石井:菊池流帆君ですが去年はヘディングの競り方(参考記事:ヘディングの高さを出すのは筋トレではない)を指導されていて、今年の課題は何を?

 

「着地ですね。やはり飛んでから後ろ向きになるような着地をしないと、足から膝に負担がかかり、怪我に繋がる。足音でドーンとなると怪我の可能性が高まる。その改善をしているので、怪我は少なくなってきているかな。」

 

―今年のチームには一年生の時にインカレを制覇した選手もいると思うのですが?

 

「あまり関係ないです。というのも、一年生から出場して、確実に四年間試合に出続けるというにはなかなか難しい。『俺は一年からレギュラーだった』『優勝したらJリーガーになれる』という甘い考え方では伸びません。謙虚に練習して、徐々に力をつけようというのが薄いとダメです。」

 

―そういう時は選手をしかるんですか?

 

「叱らないけども、自分のポジションに自分より若い選手が入れば薬になる。」

 

―今年で大阪体育大学での監督生活が最後になります。

 

「死に場所を探しています(笑)まぁ狙ってインカレは制覇できない。色々な条件がそろわないと。力があるからといって勝てる訳ではない。“インカレを獲る”って狙って制覇したのは22年間で二回だけですよ。」

 

―インカレではどのようなサッカーを見せたいですか?

 

「サッカーはボールを奪って、ゴールを奪うスポーツです。ポゼッションやカウンターではなく、まずはボールを奪わなければいけません。
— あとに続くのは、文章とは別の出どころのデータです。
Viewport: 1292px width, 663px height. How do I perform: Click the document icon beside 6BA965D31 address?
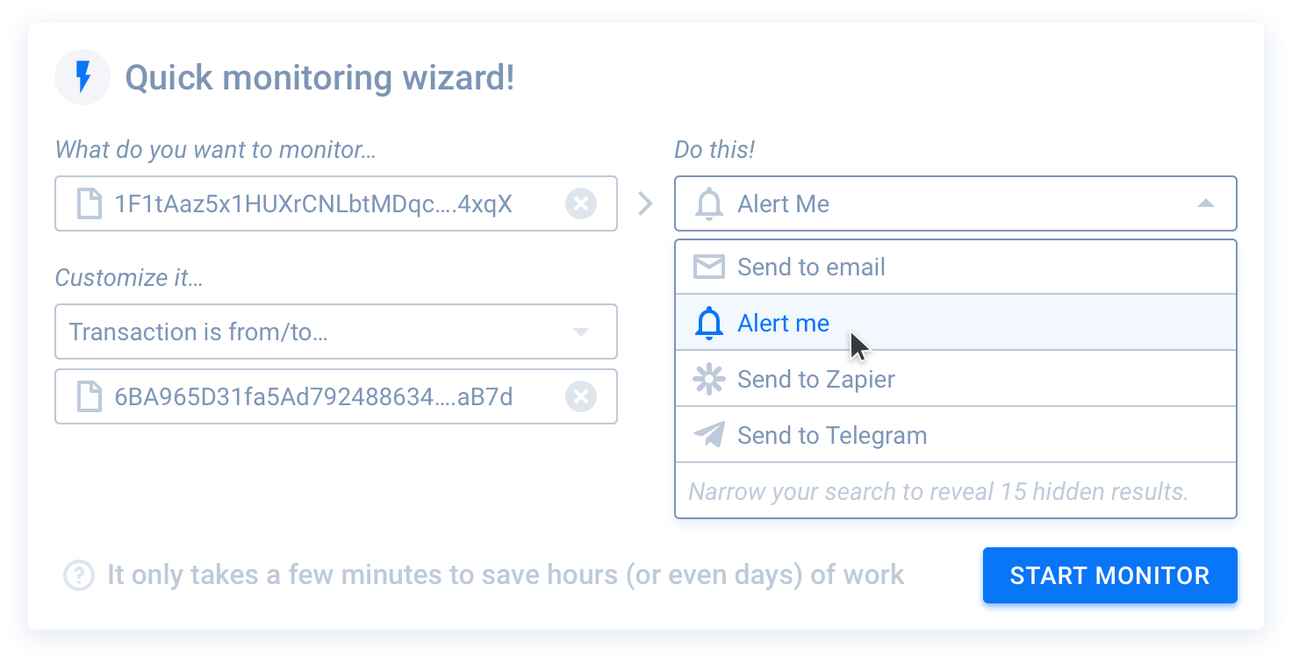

」

 

―そのために激しくいくと。

 

「激しくではないんです。ボールを奪うために『激しく行け』とよく言われていますが、激しくいくだけでは意味がないし、ファウルにもなる。いかに相手に寄せて、ノーファウルでボールを奪うか。これは技術です。寄せる技術。そして、コンタクトスポーツなので接触する技術。こういった点を追求しています。」